_EXERCISE DETAILS_
Once the pictures are removed, reproduce what is left of the data below exactly.

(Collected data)
......

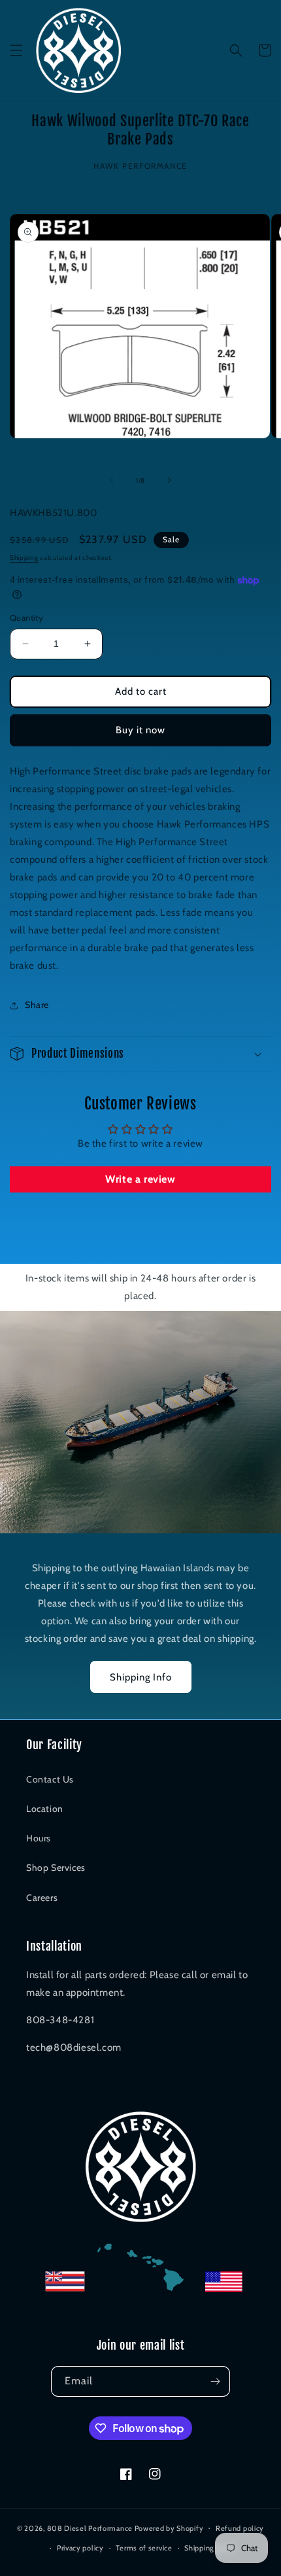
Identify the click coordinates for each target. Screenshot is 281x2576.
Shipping (24, 557)
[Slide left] (111, 480)
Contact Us (50, 1779)
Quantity (26, 617)
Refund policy (240, 2528)
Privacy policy (80, 2547)
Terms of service (144, 2547)
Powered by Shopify (169, 2527)
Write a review (140, 1179)
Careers (42, 1898)
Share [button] (37, 1005)
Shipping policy (210, 2547)
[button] (16, 50)
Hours (38, 1838)
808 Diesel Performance (90, 2527)
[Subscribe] (215, 2381)
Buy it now (140, 730)
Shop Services (56, 1867)
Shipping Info (141, 1677)
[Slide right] (169, 480)
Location (44, 1809)
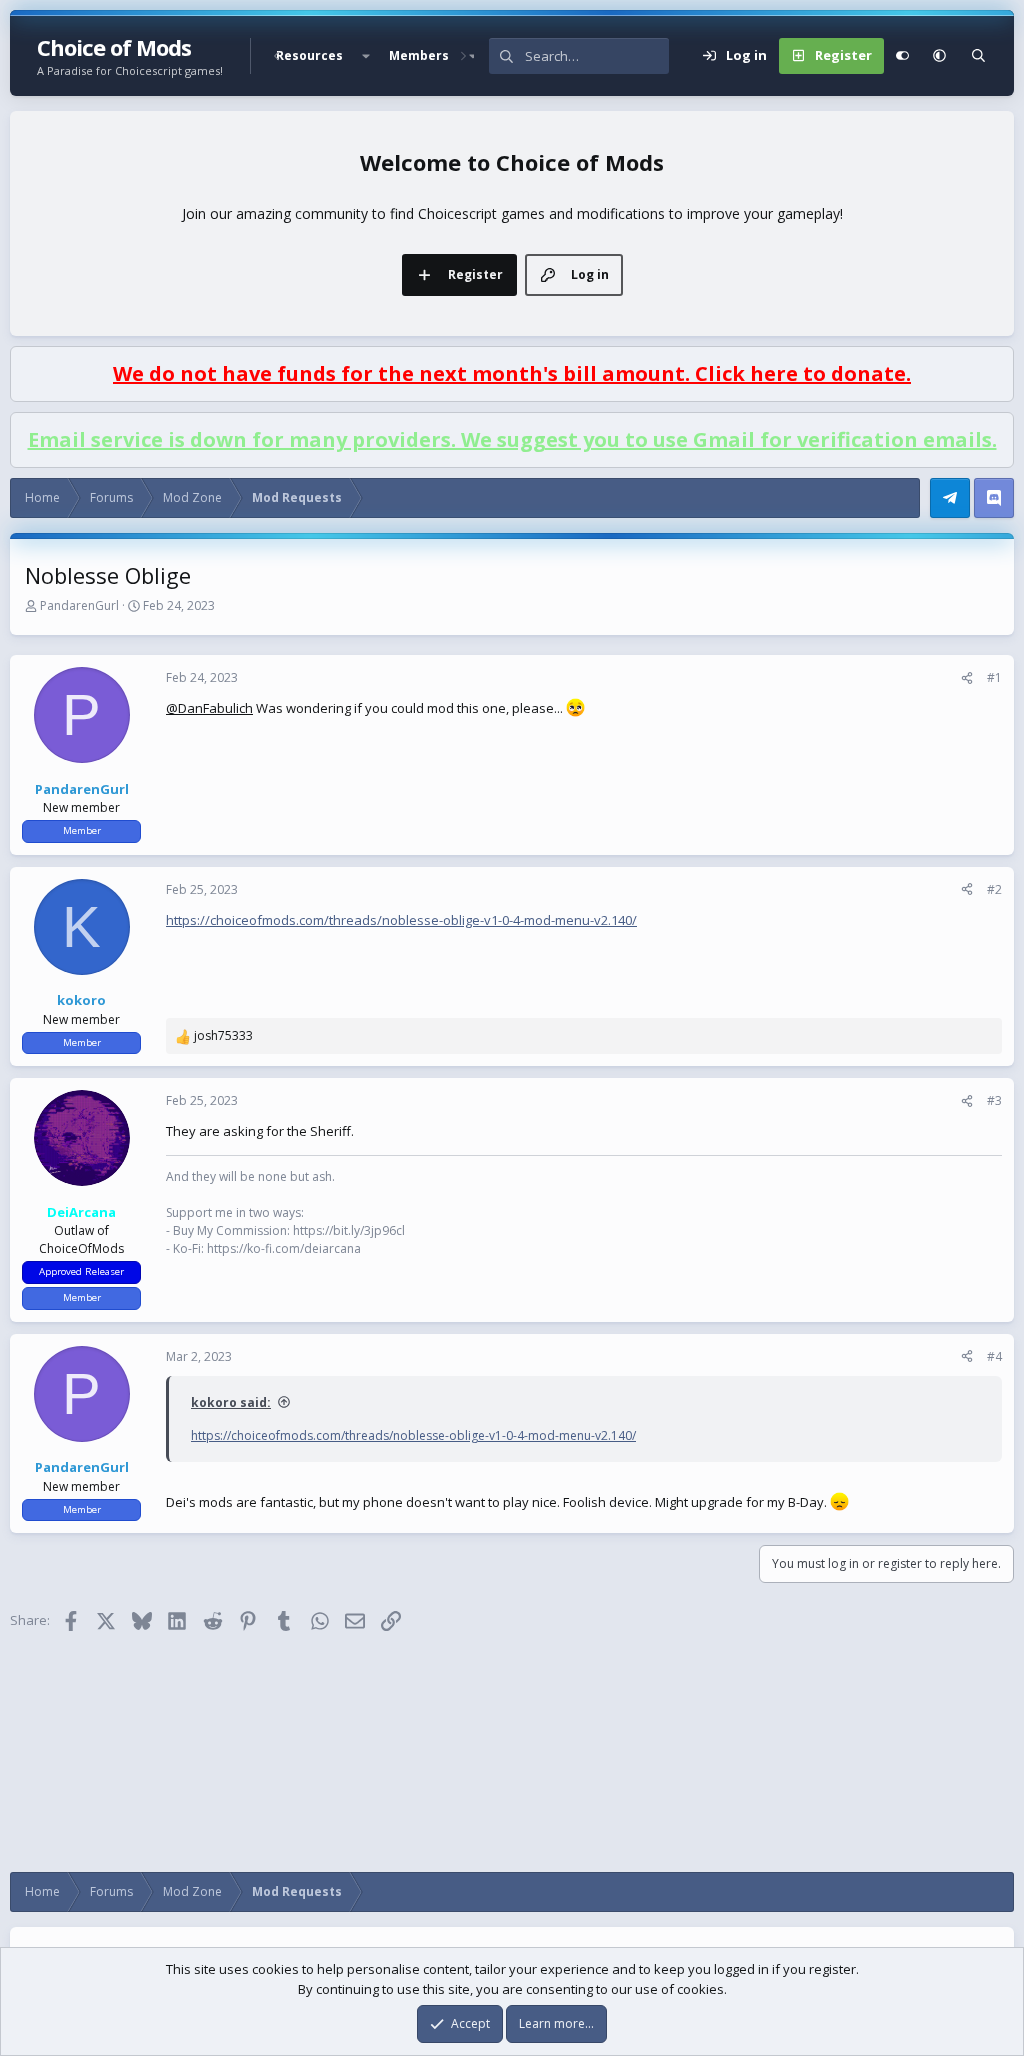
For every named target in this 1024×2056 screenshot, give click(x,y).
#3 (994, 1100)
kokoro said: (231, 1402)
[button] (366, 56)
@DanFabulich (209, 708)
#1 (994, 677)
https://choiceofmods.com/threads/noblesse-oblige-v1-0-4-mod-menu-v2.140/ (401, 920)
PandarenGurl (79, 605)
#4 (994, 1356)
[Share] (967, 678)
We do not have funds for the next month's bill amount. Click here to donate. (512, 373)
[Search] (978, 56)
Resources (309, 55)
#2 (994, 889)
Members (419, 55)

......

_RESPONSE_
Identify the click coordinates for each target. Screenshot is 281x2576.
Shipping (24, 557)
[Slide left] (111, 480)
Contact Us (50, 1779)
Quantity (26, 617)
Refund policy (240, 2528)
Privacy policy (80, 2547)
Terms of service (144, 2547)
Powered by Shopify (169, 2527)
Write a review (140, 1179)
Careers (42, 1898)
Share [button] (37, 1005)
Shipping policy (210, 2547)
[button] (16, 50)
Hours (38, 1838)
808 Diesel Performance (90, 2527)
[Subscribe] (215, 2381)
Buy it now (140, 730)
Shop Services (56, 1867)
Shipping Info (141, 1677)
[Slide right] (169, 480)
Location (44, 1809)
For every named target in this 1024×2056 screenshot, give click(x,y).
#3 (994, 1100)
kokoro said: (231, 1402)
[button] (366, 56)
@DanFabulich (209, 708)
#1 (994, 677)
https://choiceofmods.com/threads/noblesse-oblige-v1-0-4-mod-menu-v2.140/ (401, 920)
PandarenGurl (79, 605)
#4 (994, 1356)
[Share] (967, 678)
We do not have funds for the next month's bill amount. Click here to donate. (512, 373)
[Search] (978, 56)
Resources (309, 55)
#2 (994, 889)
Members (419, 55)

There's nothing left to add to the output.